С профессиональной точки зрения война велась дилетантски, а основная стратегия была предельно простой собираешь побольше народу, и «Ура», прямо в лоб. Побеждали те, кто был лучше вооружен. Нацисты вместе с итальянцами поставляли оружие Франко, СССР — республиканцам. В результате, русские имели возможность диктовать свои условия. Советское оружие распределялось через коммунистическую и союзные с ней партии. Коммунисты тщательно следили за тем, чтобы как можно меньше этого оружия попадало в руки их политических противников. Нам, не присылали практически ничего.
Кто-то сказал, что революция должна уметь себя защищать...

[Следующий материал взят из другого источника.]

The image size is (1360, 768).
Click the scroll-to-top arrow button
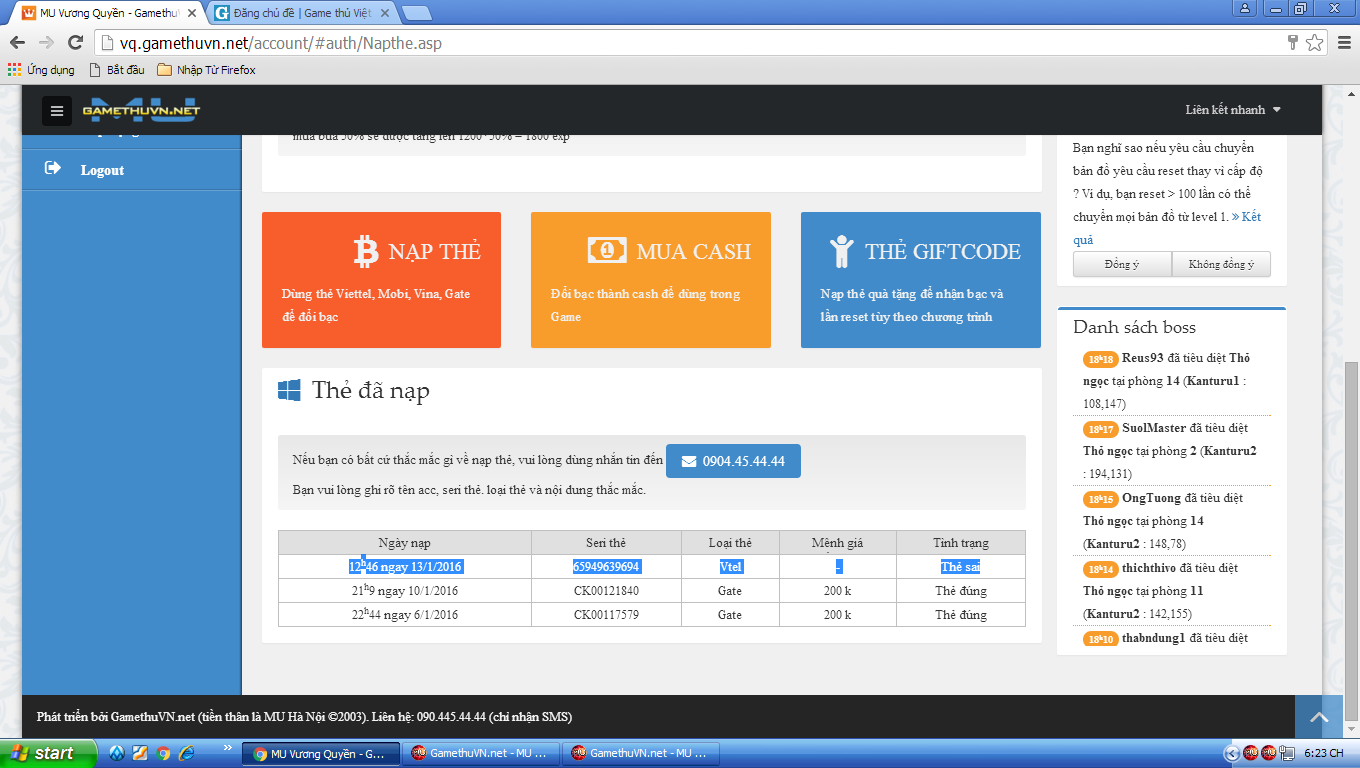[1319, 717]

— Ленин, — автоматически отреагировал я, на знакомую фразу.
— Тебе лучше знать, — согласился Ицхак. — Вот, после Испании, я уверен, что на одном сельском хозяйстве страна существовать не может. Если она получает оружие от других, то при малейшем непослушании поставки прекратятся и воевать станет нечем. А поставщики решают свои, совершенно отличные, от местных задачи. И не только оружие, хотя это и важно, невозможно нормально жить, если людей, даже в мирное время, не могут обеспечить простейшими вещами — одеждой, транспортом, связью... Бутылками, в конце концов... Если чего-то нельзя сделать из-за отсутствия сырья, значит надо больше выпускать того, что можно, вроде лекарств, и продавать за границу. А на эти деньги покупать отсутствующее.
Так, то, что в Испании было мало своих заводов — это еще ладно. Хуже, что перешедшие под управление рабочих коллективов промышленные предприятия работали на кого угодно, только не на нужды фронта. Они продолжали выпускать исключительно товары массового спроса — кровати, металлическую мебель, утюги и др., которые легче и прибыльнее было сбывать. В лучшем случае крупные современные заводы вместо тяжелого вооружения производили холодное оружие, револьверы и гранаты.

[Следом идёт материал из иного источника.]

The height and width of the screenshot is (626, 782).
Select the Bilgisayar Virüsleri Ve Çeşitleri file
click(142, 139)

Рабочую неделю вообще урезали до 36 часов. Постоянно митинговали в рабочее время. А уйти с рабочего места или украсть что-нибудь с производства, стало уже не проступком, а нормальным явлением. Вот русские и диктовали свои требования. И, первым делом, занялись троцкистами. Ты понимаешь, война идет, а они ловят врагов в тылу. Не за развал производства, что понятно, а за сотрудничество с фашистами.
Сначала потребовали сдать оружие. Все знали, что нового не привезут, и естественно отказались. Коммунисты попытались взять силой. Несколько дней в Барселоне шла перестрелка. Потом вроде бы все стихло и успокоилось, но центральное правительство подтянуло войска. 15 июня полиция внезапно арестовала Нина, руководителя P.O.U.M, в его кабинете и в тот же вечер совершила налет на гостиницу «Фалкон», арестовав всех, кто там был, главным образом приехавших в отпуск ополченцев. Гостиница была немедленно превращена в тюрьму. Очень скоро она оказалась до предела набитой заключенными. На следующий день P.O.U.M. объявили нелегальной организацией и закрыли все бюро, книжные лавки, санатории, центры Красной помощи. Одновременно полиция начала без разбора арестовывать всех людей, имевших хоть какое-нибудь отношение к P.O.U.M.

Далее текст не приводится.